(Source records begins)

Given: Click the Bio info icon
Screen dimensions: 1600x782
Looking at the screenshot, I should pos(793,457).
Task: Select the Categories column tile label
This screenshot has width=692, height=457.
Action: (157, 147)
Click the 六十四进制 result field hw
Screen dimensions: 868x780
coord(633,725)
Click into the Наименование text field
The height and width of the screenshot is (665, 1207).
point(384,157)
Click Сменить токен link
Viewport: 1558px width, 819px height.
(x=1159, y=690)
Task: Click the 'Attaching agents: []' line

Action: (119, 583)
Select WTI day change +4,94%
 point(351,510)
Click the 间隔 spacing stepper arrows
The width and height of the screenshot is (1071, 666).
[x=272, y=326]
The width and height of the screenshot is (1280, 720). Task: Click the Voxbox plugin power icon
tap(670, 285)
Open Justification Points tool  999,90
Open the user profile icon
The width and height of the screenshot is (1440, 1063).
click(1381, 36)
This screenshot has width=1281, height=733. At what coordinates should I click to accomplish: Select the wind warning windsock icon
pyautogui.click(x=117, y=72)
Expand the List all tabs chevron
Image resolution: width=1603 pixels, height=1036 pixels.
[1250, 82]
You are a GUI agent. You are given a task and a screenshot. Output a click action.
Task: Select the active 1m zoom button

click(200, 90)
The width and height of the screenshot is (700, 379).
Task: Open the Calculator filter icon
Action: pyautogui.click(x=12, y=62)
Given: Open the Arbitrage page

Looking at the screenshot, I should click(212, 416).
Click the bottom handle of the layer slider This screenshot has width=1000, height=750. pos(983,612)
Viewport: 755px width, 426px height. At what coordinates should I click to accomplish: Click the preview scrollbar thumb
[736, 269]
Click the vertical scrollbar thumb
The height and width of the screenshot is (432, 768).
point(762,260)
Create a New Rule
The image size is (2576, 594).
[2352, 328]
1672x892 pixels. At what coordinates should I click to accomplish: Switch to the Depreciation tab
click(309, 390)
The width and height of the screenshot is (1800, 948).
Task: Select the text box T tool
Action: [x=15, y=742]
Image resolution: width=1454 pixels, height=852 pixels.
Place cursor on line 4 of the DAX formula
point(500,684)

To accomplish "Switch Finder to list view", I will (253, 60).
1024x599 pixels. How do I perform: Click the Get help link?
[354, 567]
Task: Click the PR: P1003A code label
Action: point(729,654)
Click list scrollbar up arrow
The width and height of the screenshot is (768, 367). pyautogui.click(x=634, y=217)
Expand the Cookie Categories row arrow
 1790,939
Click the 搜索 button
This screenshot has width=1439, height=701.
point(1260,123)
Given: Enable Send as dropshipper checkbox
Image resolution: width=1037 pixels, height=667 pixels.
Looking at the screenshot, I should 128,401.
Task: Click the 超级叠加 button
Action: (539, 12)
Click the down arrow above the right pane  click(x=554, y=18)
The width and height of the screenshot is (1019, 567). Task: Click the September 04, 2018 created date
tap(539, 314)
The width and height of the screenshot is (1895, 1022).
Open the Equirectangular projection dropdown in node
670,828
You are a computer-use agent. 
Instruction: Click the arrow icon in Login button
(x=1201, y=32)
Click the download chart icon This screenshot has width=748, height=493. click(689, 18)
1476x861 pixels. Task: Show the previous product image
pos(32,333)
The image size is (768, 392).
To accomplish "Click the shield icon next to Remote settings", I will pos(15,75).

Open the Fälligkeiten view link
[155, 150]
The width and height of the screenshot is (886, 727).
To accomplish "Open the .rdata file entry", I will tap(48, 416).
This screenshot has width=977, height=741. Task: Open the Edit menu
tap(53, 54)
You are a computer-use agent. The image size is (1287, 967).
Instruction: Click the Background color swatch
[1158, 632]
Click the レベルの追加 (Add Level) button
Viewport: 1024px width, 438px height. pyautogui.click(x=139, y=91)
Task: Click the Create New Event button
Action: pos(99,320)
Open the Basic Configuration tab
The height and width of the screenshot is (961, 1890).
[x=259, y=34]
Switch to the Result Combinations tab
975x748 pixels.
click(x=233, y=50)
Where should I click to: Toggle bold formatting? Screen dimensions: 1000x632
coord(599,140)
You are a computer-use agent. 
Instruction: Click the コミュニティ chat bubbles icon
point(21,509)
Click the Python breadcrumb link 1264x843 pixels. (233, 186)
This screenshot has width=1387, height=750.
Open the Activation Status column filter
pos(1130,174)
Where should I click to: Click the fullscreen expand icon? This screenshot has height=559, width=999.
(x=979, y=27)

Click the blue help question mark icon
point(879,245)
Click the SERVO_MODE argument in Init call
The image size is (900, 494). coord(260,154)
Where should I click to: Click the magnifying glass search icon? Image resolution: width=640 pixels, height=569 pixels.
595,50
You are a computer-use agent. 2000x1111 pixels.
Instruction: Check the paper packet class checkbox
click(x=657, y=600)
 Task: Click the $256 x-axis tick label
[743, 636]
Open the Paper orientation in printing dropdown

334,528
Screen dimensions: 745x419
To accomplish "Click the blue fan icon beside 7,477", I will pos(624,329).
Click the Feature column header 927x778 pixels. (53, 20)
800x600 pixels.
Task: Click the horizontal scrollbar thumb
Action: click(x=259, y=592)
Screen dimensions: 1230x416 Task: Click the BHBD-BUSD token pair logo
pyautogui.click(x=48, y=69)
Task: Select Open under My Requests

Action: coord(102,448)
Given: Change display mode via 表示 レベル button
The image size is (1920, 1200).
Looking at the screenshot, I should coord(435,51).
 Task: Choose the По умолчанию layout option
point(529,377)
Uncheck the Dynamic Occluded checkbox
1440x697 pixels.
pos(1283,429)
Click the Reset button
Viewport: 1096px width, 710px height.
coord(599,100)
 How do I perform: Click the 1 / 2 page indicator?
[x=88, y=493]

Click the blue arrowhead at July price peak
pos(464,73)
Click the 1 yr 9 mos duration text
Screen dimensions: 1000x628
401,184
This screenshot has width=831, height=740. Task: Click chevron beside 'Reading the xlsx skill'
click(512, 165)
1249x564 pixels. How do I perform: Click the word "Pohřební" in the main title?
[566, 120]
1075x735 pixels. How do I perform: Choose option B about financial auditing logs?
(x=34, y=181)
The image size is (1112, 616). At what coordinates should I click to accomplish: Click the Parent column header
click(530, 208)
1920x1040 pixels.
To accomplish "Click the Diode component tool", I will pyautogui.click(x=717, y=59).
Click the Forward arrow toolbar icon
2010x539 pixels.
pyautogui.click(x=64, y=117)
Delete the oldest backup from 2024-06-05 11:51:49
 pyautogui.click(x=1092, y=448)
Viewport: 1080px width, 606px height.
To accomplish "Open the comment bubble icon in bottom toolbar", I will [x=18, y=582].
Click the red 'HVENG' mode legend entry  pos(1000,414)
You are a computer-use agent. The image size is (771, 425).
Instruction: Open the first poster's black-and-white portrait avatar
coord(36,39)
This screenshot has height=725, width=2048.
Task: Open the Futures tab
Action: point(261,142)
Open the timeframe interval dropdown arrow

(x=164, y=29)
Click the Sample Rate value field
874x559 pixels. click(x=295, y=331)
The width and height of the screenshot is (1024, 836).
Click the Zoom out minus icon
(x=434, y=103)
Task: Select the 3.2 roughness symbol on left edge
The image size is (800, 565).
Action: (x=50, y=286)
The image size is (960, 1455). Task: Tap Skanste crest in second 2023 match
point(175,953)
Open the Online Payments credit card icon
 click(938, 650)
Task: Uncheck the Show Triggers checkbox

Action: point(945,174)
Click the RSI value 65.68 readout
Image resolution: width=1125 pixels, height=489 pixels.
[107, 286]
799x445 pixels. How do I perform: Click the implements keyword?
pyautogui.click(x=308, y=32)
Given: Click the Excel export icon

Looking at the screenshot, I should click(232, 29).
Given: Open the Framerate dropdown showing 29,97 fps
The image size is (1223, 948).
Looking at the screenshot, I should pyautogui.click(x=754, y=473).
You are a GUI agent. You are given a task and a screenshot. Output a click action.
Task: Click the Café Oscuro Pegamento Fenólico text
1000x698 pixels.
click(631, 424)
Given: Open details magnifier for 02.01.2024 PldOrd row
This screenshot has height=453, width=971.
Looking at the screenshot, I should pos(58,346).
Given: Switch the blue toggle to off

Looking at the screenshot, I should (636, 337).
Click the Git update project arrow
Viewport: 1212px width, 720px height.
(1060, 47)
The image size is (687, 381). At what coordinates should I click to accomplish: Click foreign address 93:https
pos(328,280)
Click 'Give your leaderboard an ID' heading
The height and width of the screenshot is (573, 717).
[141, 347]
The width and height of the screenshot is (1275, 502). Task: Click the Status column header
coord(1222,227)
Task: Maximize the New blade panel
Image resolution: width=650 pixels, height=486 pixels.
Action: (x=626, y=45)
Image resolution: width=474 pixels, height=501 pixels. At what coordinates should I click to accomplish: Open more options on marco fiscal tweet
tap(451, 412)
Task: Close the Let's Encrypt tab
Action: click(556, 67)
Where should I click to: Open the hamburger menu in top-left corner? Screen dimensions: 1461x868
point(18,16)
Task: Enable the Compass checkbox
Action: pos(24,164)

(Source records ends)

Could you retype exactly the lines from the first one of the records through the line containing "Click Сменить токен link", both included, and nothing more?

Given: Click the Bio info icon
Screen dimensions: 1600x782
Looking at the screenshot, I should pos(793,457).
Task: Select the Categories column tile label
This screenshot has width=692, height=457.
Action: (157, 147)
Click the 六十四进制 result field hw
Screen dimensions: 868x780
coord(633,725)
Click into the Наименование text field
The height and width of the screenshot is (665, 1207).
point(384,157)
Click Сменить токен link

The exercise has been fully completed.